**Exercise**
Extend the client alert on the BE-12 benchmark survey of foreign direct investment, picking up after its final sentence.
[[ Extract open ]]
Client Alert
Mandatory BE-12 Benchmark Survey of Foreign Direct Investment in the U.S. Due May 31, 2018
May 07, 2018
By Scott M. Flicker & Randall V. Johnston
The mandatory BE-12 Benchmark Survey of Foreign Direct Investment in the United States is due May 31, 2018. Unlike the standard annual Bureau of Economic Analysis (“BEA”) surveys (the BE-11 and the BE-15), the BE-12 is conducted every five years and is mandatory for companies subject to the reporting requirements even if they are not notified by the BEA.
I. BEA Background
The little-known BEA, within the U.S. Department of Commerce, prepares official U.S. economic statistics for the U.S. Government. The BEA relies on information collected from its surveys of U.S. direct investment abroad and foreign direct investment in the United States.
The BEA conducts several surveys that require transaction-related, quarterly, annual, and benchmark filings. Benchmark surveys, such as the BE-12, are conducted every five years and, unlike the quarterly and annual versions, are mandatory regardless of whether the company is notified by the BEA.
[[ Extract closed ]]
[[ Information shown open ]]
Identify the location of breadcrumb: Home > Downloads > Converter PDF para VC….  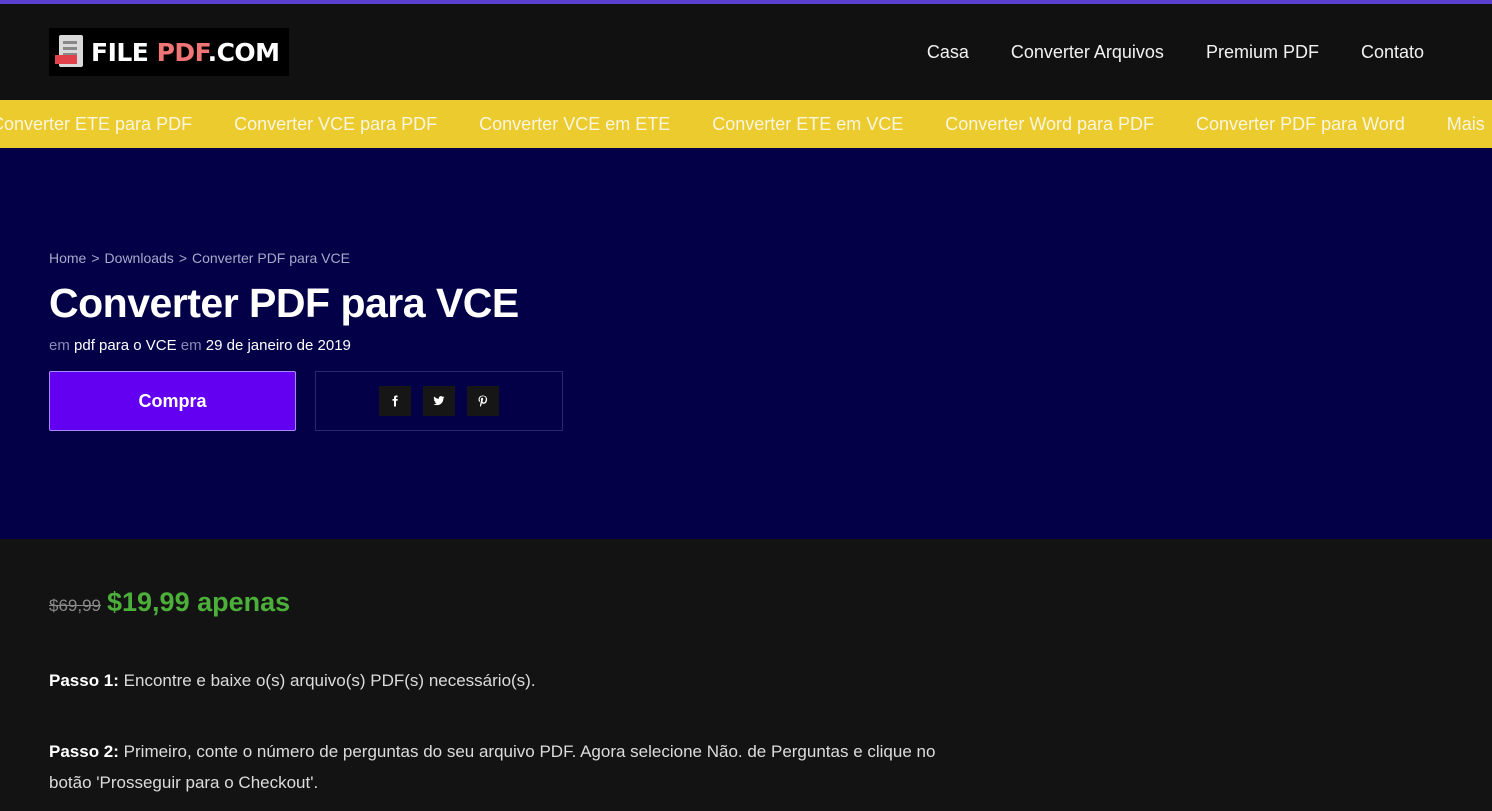
(200, 258).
[[ Information shown closed ]]
**Exercise result**
II. BE-12 Summary
The BE-12 benchmark survey is the BEA’s most comprehensive survey of foreign direct investment in the United States. The BE-12 due this year covers information from the 2017 fiscal year.
The BE-12 covers U.S. businesses in which foreign persons or entities hold direct and/or indirect voting ownership interest (or the equivalent) of 10 percent or more. The first foreign person or entity up the ownership chain of a U.S. business is considered the “foreign parent” for BEA purposes. U.S. businesses covered by the BE-12 survey include improved and unimproved real estate (except residential real estate held exclusively for personal use), but do not include private funds[1] if (1) the private fund does not own, directly or indirectly, an operating company in which the foreign parent owns at least 10% of the voting interest; and (2) if the private fund is owned indirectly, there are no operating companies in the ownership chain between the foreign parent and the private fund.
U.S. businesses that would normally file the BE-15 annual survey file the BE-12 benchmark survey when it is conducted instead.
III. Which BE-12 Form to File
There are four forms the BE-12 takes, depending on the size of the U.S. business’s total assets, sales or gross operating revenues, or net income (positive or negative).
A. Form BE-12A
The Form BE-12A is required of U.S. businesses that are:
More than 50 percent owned, directly or indirectly, by foreign persons or entities; and
Have total assets, sales or gross operating revenues, or net income of more than $300 million (positive or negative).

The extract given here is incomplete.